The odour of the bile is nauseous, though when evaporated or spontaneously decomposed resembling that of musk, an odour which at times the perspirable matter, if confined, will also exhale. Its specific gravity to that of water is 1.0246 to 1.0000. It is perfectly soluble in water. Acids separate the soda and the coagulated albumen; and the bitter inflammable matter, styled the resin, is left in the filter. The sulphuric acid gives the bile a deep green colour; concentrated nitric, a brilliant yellow; and the muriatic, a beautiful clear green; oxygenated muriatic acid destroys the colour of the bile, and coagulates its albumen, which it precipitates, furnishing the albumen seemingly with oxygen. The colourless bile, however, still contains an oil, though changed by the oxygen, so as to be soluble in water. This oil is precipitated by an acid, and consequently the fluid still seems to retain a portion of soda. Bile contains also a white crystalline matter, which sometimes contributes to the formation of biliary calculi, but it differs greatly from the white oil, since it is more soluble in alcohol, and not precipitated in laminae. The oil also is as fusible as fat, but the laminae require a heat exceeding that of boiling water.

When putrified in a considerable heat, its odour is more nauseous; its colour changes; white mucilaginous flocks are precipitated; and it becomes more fluid. When putrefaction was further advanced, the smell became more pleasant, resembling that of ambergris. From inspissated bile kept a long time without decomposition, the musky odour may be obtained by distillation, combined with the water. The coal remaining after distillation contains carbonat of soda, phosphat of lime, and a small proportion of oxid of iron. Four-croy adds a small proportion of prussic acid, to which probably the bile owes its bitterness; but this part of the subject we shall soon again notice. The saponaceous nature of the bile has occasioned many disquisitions and disputes. It is, undoubtedly, not a soap in the strict chemical sense of the term, though approaching a saponaceous nature; but, as on this point no physiological question hinges, we need not enlarge on it.

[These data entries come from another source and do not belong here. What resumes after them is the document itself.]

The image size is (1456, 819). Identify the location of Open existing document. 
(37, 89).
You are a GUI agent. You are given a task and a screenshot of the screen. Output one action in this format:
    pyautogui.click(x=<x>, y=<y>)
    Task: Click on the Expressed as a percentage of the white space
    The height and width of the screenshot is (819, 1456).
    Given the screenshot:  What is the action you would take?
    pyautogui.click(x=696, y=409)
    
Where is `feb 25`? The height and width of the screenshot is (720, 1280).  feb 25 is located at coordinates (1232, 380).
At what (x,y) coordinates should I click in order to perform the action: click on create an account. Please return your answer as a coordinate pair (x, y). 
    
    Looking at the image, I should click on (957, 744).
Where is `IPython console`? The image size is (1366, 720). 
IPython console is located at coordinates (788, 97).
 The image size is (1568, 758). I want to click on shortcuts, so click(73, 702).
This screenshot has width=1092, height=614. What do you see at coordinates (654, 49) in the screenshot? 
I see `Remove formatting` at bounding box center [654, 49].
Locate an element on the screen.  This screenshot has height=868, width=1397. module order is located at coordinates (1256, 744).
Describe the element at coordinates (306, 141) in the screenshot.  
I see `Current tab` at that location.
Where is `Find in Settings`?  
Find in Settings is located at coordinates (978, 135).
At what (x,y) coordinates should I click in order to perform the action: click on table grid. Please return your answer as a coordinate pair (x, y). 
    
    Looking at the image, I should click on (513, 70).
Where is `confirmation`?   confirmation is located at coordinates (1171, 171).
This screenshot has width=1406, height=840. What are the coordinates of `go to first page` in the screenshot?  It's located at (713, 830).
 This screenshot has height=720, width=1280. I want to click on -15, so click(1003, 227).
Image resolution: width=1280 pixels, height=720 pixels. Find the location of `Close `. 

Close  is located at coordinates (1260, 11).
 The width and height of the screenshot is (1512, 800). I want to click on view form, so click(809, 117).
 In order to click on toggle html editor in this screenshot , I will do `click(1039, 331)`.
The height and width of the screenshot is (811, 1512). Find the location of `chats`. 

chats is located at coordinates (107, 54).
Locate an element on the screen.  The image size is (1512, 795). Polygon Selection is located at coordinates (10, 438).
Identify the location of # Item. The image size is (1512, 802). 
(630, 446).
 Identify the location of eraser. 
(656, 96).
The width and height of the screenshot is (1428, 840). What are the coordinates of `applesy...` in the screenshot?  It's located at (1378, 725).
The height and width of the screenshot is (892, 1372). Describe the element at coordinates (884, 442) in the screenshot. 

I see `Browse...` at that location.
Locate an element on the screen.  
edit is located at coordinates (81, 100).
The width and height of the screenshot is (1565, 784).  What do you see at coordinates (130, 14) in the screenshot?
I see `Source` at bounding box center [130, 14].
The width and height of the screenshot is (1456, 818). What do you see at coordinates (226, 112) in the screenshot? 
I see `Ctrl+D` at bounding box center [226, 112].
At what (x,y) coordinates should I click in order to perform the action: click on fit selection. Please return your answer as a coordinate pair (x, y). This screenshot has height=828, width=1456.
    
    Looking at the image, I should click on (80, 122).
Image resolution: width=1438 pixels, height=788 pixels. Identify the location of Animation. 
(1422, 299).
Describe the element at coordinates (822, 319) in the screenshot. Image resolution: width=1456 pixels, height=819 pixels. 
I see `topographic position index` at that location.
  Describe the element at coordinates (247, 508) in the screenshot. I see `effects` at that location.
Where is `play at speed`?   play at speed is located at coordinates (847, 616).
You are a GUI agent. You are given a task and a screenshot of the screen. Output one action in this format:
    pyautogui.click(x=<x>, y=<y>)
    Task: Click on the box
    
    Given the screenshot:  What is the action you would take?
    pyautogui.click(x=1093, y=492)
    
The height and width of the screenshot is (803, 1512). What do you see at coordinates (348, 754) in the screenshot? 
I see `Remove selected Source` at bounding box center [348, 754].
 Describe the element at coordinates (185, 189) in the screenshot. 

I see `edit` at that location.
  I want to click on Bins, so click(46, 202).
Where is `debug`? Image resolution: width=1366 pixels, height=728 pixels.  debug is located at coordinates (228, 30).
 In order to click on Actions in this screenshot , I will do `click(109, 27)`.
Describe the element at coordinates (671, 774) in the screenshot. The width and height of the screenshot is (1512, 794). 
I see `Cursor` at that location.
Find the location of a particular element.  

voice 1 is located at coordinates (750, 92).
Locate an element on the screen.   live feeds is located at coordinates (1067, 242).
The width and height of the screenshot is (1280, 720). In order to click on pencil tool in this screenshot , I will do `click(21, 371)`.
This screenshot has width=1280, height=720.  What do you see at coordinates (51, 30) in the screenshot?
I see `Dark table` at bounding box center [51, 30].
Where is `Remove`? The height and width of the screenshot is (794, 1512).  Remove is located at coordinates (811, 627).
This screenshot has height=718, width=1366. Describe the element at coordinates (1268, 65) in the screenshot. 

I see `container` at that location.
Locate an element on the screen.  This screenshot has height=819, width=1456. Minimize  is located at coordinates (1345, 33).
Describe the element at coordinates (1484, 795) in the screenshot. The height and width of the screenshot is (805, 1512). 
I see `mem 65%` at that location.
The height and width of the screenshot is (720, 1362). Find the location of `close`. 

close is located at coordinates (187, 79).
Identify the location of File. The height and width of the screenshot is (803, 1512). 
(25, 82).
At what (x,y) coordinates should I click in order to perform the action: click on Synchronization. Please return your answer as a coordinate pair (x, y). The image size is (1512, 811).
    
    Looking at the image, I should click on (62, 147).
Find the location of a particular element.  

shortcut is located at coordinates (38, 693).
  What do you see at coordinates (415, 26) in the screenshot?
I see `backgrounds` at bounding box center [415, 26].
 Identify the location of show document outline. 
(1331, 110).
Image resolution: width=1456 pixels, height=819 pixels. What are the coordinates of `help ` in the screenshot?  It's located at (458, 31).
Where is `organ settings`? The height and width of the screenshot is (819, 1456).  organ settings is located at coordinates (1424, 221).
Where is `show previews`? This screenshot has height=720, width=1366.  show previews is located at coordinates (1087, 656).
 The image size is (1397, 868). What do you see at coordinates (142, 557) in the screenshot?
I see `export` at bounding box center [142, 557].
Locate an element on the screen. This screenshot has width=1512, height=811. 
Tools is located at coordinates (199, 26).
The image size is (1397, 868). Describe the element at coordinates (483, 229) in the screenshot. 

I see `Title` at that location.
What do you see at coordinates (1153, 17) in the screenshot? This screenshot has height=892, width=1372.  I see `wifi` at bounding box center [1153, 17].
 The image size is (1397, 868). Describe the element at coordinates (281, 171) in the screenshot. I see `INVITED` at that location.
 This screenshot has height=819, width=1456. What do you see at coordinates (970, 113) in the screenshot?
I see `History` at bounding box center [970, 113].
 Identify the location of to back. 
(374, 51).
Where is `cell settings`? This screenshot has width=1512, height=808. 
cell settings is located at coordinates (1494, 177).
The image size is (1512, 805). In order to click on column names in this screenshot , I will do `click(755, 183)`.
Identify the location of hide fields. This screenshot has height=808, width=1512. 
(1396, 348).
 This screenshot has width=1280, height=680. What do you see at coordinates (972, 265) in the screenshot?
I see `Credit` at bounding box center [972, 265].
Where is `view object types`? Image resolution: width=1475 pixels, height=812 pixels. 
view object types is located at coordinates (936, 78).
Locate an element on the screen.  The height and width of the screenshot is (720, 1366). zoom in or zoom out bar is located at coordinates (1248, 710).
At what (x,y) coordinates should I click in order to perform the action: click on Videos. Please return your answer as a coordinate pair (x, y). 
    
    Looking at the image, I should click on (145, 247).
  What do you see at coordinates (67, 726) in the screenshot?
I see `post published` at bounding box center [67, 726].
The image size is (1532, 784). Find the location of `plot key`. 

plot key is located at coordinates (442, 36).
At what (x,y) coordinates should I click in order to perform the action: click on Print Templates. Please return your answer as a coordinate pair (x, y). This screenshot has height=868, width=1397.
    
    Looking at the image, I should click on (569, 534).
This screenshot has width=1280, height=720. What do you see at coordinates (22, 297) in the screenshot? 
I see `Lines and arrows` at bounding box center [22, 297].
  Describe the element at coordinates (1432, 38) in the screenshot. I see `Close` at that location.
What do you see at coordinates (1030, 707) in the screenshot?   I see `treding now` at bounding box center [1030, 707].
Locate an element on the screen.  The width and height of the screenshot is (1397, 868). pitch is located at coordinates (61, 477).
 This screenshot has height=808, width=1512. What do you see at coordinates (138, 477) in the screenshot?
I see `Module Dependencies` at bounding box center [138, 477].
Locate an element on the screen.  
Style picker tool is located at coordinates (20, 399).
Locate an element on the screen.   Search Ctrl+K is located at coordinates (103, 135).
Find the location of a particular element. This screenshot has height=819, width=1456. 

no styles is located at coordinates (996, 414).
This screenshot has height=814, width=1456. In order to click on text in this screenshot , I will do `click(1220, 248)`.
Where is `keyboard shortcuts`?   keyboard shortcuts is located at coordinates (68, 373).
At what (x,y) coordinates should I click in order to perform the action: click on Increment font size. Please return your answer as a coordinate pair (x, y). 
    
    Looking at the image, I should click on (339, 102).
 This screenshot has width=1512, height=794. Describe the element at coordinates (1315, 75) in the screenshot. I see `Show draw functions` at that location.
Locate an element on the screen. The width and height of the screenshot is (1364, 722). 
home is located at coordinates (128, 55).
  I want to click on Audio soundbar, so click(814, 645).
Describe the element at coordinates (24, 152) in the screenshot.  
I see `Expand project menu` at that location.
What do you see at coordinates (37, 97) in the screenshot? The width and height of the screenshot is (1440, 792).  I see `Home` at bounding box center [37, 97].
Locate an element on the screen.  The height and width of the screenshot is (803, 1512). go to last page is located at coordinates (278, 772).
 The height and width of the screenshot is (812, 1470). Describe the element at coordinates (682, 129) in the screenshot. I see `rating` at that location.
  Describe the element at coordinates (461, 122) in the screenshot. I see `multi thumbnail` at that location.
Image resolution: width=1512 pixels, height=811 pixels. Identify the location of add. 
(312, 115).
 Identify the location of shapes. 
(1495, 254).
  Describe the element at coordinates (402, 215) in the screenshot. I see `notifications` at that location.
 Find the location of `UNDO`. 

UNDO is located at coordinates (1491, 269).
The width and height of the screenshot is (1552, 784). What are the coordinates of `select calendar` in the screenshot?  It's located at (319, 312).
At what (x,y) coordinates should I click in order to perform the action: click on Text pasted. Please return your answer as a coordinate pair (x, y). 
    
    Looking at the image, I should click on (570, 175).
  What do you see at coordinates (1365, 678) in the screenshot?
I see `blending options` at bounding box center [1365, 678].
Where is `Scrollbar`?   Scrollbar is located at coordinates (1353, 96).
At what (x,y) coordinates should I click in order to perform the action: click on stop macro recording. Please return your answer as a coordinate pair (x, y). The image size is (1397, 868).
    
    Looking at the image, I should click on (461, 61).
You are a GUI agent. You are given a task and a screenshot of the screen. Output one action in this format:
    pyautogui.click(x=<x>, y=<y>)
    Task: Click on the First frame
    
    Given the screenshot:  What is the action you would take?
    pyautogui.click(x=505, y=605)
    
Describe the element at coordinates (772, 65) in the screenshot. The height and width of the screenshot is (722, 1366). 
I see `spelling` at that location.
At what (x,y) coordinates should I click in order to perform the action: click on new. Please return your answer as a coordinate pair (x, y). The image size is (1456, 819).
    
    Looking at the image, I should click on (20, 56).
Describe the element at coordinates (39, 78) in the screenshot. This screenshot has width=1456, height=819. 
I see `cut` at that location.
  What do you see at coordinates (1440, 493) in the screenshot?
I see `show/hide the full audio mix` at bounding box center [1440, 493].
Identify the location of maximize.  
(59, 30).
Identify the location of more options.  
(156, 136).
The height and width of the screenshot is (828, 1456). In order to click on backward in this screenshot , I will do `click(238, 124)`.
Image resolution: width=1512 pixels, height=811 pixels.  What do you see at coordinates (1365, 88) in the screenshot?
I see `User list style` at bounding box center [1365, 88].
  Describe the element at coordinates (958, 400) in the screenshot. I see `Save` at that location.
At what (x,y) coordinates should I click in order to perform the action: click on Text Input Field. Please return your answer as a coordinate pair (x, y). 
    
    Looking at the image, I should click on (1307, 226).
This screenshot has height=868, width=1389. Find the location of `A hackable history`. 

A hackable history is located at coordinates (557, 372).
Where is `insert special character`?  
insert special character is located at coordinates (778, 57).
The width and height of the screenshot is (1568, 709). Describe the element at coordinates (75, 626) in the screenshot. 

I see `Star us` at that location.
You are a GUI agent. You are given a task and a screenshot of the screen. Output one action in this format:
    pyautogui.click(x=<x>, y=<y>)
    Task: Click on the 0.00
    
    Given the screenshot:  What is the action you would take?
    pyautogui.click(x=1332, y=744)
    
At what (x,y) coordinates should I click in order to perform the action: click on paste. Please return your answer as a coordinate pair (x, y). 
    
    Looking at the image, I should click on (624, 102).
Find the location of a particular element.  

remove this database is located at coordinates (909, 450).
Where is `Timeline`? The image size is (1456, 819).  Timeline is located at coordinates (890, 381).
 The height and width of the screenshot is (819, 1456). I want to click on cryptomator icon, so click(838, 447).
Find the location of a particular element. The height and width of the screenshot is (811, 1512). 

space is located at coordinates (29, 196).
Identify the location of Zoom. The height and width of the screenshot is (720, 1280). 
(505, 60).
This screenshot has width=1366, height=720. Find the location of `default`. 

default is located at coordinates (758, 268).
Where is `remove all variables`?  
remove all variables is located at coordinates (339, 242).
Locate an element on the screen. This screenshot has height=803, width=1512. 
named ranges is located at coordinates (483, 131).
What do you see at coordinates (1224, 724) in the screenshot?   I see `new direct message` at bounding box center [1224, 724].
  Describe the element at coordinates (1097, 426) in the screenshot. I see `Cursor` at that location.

Various authors have supposed that bile exists already formed in the blood. Mr. Higgins, in his Comparative View of the Merits of the Phlogistic and Antiphlogistic systems, describes some experiments on the blood, in which a yellow matter "not unlike bile was separated: and Fourcroy, by a more complicated process, has changed the blood into a fluid resembling bile. Yet, in the economy of the animal system, in all its subordinate gradations, there is no organ more constant than the liver, no apparatus of secretion more complicated than that for preparing bile. In the human body, the blood designed for this purpose, has already cir-culatcd, without being again exposed to the atmospheric air, so that it is deoxygenated; but the fluid itself resists rather than promotes putrefaction, nor do we find it on experiment highly azotic. The bile, it is said, neutralises acids; and, as in children it is thin and watery, authors have supposed that it performs its office imperfectly, and that for this reason acids abound in their stomachs. Bile, however, never passes naturally into the stomach, and when there produces considerable inconvenience: on the other hand, though acid may be prevalent in the stomach, it does not appear beyond the duodenum, where the contents of the stomach meet with the bile. One of its use is, therefore, very probably to correct acidity.